**Assignment**
From the records, report how many lines hold the word "agent", with the number as the sole reply.

(Collected data entries)
Segment Open
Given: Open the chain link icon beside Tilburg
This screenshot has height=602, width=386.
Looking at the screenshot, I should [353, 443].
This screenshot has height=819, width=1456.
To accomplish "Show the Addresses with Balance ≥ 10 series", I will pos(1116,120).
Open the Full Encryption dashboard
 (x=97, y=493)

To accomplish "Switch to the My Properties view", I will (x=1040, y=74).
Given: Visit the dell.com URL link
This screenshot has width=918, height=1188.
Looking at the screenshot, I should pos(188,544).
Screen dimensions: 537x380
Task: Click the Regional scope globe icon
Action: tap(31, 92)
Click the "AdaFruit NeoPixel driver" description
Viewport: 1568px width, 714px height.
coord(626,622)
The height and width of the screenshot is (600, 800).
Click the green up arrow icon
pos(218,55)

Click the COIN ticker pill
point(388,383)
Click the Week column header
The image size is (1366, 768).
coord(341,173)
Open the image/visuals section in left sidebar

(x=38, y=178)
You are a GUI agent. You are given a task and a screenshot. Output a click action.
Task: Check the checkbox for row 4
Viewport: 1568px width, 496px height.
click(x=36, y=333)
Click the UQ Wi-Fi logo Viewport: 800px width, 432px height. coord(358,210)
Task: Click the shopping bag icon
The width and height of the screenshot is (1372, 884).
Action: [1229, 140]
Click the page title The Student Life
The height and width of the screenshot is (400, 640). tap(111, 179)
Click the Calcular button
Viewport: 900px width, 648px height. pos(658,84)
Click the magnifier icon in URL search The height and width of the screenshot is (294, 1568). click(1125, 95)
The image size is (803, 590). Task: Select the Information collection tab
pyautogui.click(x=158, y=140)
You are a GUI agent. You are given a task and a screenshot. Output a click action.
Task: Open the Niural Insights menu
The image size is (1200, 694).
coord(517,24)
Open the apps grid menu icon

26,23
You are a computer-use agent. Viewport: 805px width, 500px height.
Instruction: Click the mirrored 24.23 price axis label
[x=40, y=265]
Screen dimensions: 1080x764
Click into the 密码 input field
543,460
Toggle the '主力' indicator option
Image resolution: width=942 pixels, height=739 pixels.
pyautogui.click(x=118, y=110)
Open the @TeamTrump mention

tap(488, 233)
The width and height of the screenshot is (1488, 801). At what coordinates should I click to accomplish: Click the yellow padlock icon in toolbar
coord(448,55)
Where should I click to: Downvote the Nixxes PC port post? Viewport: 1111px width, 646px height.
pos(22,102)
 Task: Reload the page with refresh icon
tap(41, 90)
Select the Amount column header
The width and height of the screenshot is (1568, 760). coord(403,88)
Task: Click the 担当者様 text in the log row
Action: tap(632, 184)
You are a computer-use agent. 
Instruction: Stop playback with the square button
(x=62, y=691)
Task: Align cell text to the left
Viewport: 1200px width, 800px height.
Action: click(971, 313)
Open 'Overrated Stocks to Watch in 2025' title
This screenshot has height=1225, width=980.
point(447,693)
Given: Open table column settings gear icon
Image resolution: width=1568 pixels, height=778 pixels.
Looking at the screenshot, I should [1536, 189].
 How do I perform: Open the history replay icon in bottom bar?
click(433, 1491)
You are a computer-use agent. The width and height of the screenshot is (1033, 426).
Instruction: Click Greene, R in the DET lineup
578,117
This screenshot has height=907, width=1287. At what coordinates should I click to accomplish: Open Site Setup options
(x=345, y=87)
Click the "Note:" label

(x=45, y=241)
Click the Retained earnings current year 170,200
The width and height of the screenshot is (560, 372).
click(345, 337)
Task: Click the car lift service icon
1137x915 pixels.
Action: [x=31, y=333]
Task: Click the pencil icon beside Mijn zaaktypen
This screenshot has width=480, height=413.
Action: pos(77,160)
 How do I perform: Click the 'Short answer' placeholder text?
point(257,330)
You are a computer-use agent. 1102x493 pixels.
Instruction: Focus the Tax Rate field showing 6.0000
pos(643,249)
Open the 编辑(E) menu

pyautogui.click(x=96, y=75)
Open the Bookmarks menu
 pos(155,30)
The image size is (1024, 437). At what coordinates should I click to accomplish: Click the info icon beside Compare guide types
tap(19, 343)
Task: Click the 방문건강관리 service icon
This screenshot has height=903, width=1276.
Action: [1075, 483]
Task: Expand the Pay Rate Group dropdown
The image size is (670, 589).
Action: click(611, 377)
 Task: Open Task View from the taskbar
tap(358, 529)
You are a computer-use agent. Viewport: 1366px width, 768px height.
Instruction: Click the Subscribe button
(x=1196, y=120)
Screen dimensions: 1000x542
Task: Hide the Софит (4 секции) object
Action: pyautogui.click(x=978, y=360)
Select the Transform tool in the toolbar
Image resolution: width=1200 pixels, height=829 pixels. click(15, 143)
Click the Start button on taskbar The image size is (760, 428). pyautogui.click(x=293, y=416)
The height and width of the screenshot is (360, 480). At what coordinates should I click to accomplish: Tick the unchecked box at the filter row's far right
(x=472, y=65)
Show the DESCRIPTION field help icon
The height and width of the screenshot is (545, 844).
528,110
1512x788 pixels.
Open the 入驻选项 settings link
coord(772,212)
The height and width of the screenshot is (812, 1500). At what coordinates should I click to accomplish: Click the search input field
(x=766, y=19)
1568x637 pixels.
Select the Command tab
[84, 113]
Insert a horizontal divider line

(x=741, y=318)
Segment Closed
**Task response**
7